ACTIVITY
Repeat the entries exactly as they are written.

++++ EXTRACTED DATA ++++

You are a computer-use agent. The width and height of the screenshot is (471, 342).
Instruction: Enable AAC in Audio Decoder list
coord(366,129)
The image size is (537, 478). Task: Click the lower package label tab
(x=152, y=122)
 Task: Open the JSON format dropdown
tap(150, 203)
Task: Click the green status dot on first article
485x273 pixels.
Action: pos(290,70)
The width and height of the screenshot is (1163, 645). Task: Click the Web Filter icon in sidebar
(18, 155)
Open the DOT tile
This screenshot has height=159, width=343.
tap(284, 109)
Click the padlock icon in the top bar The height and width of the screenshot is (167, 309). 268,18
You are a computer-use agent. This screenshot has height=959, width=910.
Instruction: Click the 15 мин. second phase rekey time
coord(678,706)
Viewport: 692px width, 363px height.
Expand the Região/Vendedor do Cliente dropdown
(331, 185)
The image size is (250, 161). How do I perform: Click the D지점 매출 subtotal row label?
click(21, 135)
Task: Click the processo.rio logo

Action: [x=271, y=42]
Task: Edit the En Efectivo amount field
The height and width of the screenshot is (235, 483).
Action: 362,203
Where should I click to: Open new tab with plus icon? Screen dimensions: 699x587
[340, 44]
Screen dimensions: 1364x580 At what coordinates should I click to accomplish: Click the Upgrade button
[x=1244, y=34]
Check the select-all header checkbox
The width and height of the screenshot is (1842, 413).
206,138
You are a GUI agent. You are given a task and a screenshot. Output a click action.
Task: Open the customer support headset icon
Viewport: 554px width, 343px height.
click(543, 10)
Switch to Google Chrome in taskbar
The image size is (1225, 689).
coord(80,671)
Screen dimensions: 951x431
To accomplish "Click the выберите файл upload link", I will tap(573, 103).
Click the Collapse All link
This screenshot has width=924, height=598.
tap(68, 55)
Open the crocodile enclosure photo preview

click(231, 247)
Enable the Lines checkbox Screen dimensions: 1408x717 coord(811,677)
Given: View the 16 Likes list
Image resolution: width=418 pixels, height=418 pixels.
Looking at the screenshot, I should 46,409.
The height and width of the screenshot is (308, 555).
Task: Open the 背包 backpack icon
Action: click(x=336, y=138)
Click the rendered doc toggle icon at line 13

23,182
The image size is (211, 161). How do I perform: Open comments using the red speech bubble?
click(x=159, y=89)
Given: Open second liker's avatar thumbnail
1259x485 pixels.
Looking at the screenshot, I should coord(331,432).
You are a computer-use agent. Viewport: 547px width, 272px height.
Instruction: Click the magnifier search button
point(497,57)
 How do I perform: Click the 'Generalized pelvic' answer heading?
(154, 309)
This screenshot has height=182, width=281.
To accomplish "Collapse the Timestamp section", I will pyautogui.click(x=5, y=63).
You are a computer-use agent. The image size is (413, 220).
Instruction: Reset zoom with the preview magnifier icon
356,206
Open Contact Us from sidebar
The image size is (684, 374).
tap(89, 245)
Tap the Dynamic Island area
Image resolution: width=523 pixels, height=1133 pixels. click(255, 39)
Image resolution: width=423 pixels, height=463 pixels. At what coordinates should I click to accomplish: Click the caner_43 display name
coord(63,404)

++++

FINISHED TASK
You are a computer-use agent. The width and height of the screenshot is (471, 342).
Instruction: Enable AAC in Audio Decoder list
coord(366,129)
The image size is (537, 478). Task: Click the lower package label tab
(x=152, y=122)
 Task: Open the JSON format dropdown
tap(150, 203)
Task: Click the green status dot on first article
485x273 pixels.
Action: pos(290,70)
The width and height of the screenshot is (1163, 645). Task: Click the Web Filter icon in sidebar
(18, 155)
Open the DOT tile
This screenshot has height=159, width=343.
tap(284, 109)
Click the padlock icon in the top bar The height and width of the screenshot is (167, 309). 268,18
You are a computer-use agent. This screenshot has height=959, width=910.
Instruction: Click the 15 мин. second phase rekey time
coord(678,706)
Viewport: 692px width, 363px height.
Expand the Região/Vendedor do Cliente dropdown
(331, 185)
The image size is (250, 161). How do I perform: Click the D지점 매출 subtotal row label?
click(21, 135)
Task: Click the processo.rio logo

Action: [x=271, y=42]
Task: Edit the En Efectivo amount field
The height and width of the screenshot is (235, 483).
Action: 362,203
Where should I click to: Open new tab with plus icon? Screen dimensions: 699x587
[340, 44]
Screen dimensions: 1364x580 At what coordinates should I click to accomplish: Click the Upgrade button
[x=1244, y=34]
Check the select-all header checkbox
The width and height of the screenshot is (1842, 413).
206,138
You are a GUI agent. You are given a task and a screenshot. Output a click action.
Task: Open the customer support headset icon
Viewport: 554px width, 343px height.
click(543, 10)
Switch to Google Chrome in taskbar
The image size is (1225, 689).
coord(80,671)
Screen dimensions: 951x431
To accomplish "Click the выберите файл upload link", I will tap(573, 103).
Click the Collapse All link
This screenshot has width=924, height=598.
tap(68, 55)
Open the crocodile enclosure photo preview

click(231, 247)
Enable the Lines checkbox Screen dimensions: 1408x717 coord(811,677)
Given: View the 16 Likes list
Image resolution: width=418 pixels, height=418 pixels.
Looking at the screenshot, I should 46,409.
The height and width of the screenshot is (308, 555).
Task: Open the 背包 backpack icon
Action: click(x=336, y=138)
Click the rendered doc toggle icon at line 13

23,182
The image size is (211, 161). How do I perform: Open comments using the red speech bubble?
click(x=159, y=89)
Given: Open second liker's avatar thumbnail
1259x485 pixels.
Looking at the screenshot, I should coord(331,432).
You are a computer-use agent. Viewport: 547px width, 272px height.
Instruction: Click the magnifier search button
point(497,57)
 How do I perform: Click the 'Generalized pelvic' answer heading?
(154, 309)
This screenshot has height=182, width=281.
To accomplish "Collapse the Timestamp section", I will pyautogui.click(x=5, y=63).
You are a computer-use agent. The image size is (413, 220).
Instruction: Reset zoom with the preview magnifier icon
356,206
Open Contact Us from sidebar
The image size is (684, 374).
tap(89, 245)
Tap the Dynamic Island area
Image resolution: width=523 pixels, height=1133 pixels. click(255, 39)
Image resolution: width=423 pixels, height=463 pixels. At what coordinates should I click to accomplish: Click the caner_43 display name
coord(63,404)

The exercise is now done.